The Man In The High Castle by Philip K. Dick


This is something I've been throwing around for a while based on 'The Grasshopper Lies Heavy', the book-within-a-book in Philip K. Dick's Axis victory novel The Man In The High Castle. I've seesawed back and forth for a while between 'true to the source material', which would involve Britain annexing everything up to the Volga (!!!) and a much looser realistic Britwank post-WW2 before settling on the following.

As per the book, the POD is Zangara failing to assassinate FDR (in the broader world of TMITHC he succeeds). However, I was struck by the notion that nowhere does Dick mention what happened to Anton Cermak, IOTL hit by the bullet meant for FDR. So, I posited that TGHL's point of divergence from our world is that Zangara fails to kill Cermak.
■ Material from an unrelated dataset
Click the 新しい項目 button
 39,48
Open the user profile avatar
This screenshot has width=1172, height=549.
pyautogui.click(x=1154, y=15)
FDR is butterflied away from seeking a third term in 1940 and as per the book endorses Rexford Tugwell.

The book's explanation for how this aids matters is somewhat confused - the USA adopts strong anti-Nazi measures, so Hitler reneges on the Tripartite Pact and doesn't declare war on the USA (?), which is apparently content with this (??), which somehow helps Britain casually win the war in Europe (???), but they resent the USA for not helping (????) and this leads to a Cold War situation which (a racist, still-colony-owning) Britain wins.

Anyway - my take: Butterflies since 1933 lead to a stronger global economy (though not strong enough to butterfly away the Nazis' rise to power) and both the US and Britain have comparatively higher industrial capacity than OTL.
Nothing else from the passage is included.